Criteria voor DoS-detectie
Netwerkaanvallen waarbij de toegang tot een netwerkapparaat wordt ontzegd, heten Denial-of-Service (DoS)-aanvallen. DoS-aanvallen zijn gericht op apparaten en netwerken die met het internet zijn verbonden. Het doel is niet het stelen van informatie, maar het onklaar maken van een apparaat of netwerk zodat gebruikers geen toegang tot netwerkbronnen meer hebben. De Wireless Router biedt bescherming tegen de volgende soorten DoS-aanvallen:
• IP Spoofing
• Land Attack
• Ping of Death
• IP with zero length
• Smurf Attack
• UDP port loopback
• Snork Attack
• TCP null scan
• TCP SYN flooding
Voer de betreffende waarden voor detectie van Denial of Service (DoS) en de criteria voor het scannen van poorten in:
Total incomplete TCP/UDP sessions HIGH (Totaal aantal onvolledige TCP/UDP-sessies HOOG): definieert het aantal nieuwe niet tot stand gebrachte sessies waarbij de software begint met het verwijderen van halfopen sessies.

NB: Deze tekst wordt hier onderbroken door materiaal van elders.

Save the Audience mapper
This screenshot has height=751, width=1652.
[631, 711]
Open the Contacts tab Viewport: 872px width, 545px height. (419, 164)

Total incomplete TCP/UDP sessions LOW (Totaal aantal onvolledige TCP/UDP-sessies LAAG): definieert het aantal nieuwe niet tot stand gebrachte sessies waarbij de software stopt met het verwijderen van halfopen sessies.
Incomplete TCP/UDP sessions (per min) HIGH (Onvolledige TCP/UDP-sessies (per min.) HOOG): het maximaal toegestane aantal onvolledige TCP/UDP-sessies per minuut.
Incomplete TCP/UDP sessions (per min) LOW (Onvolledige TCP/UDP-sessies (per min.) LAAG): het minimaal toegestane aantal onvolledige TCP/UDP-sessies per minuut.
Maximum incomplete TCP/UDP sessions number from same host (Maximaal aantal onvolledige TCP/UDP-sessies van dezelfde host): het maximale aantal onvolledige TCP/UDP-sessies van dezelfde host.
Incomplete TCP/UDP sessions detect sensitive time period (Tijd voor detecteren van onvolledige TCP/UDP-sessies): de tijd voordat een onvoltooide TCP/UDP-sessie als onvoltooid wordt gedetecteerd.
Maximum half-open fragmentation packet number from same host (Maximaal aantal pakketten met halfopen fragmentatie van dezelfde host): het maximale aantal pakketten met halfopen fragmentatie van dezelfde host.
Half-open fragmentation detect sensitive time period (Tijd voor detecteren van halfopen fragmentatie): de tijd voordat een sessie met halfopen fragmentatie als halfopen wordt gedetecteerd.
Flooding cracker block time (Blokkeringstijd flood-aanval): de tijd tussen de detectie van een flood-aanval en de blokkering van de aanval.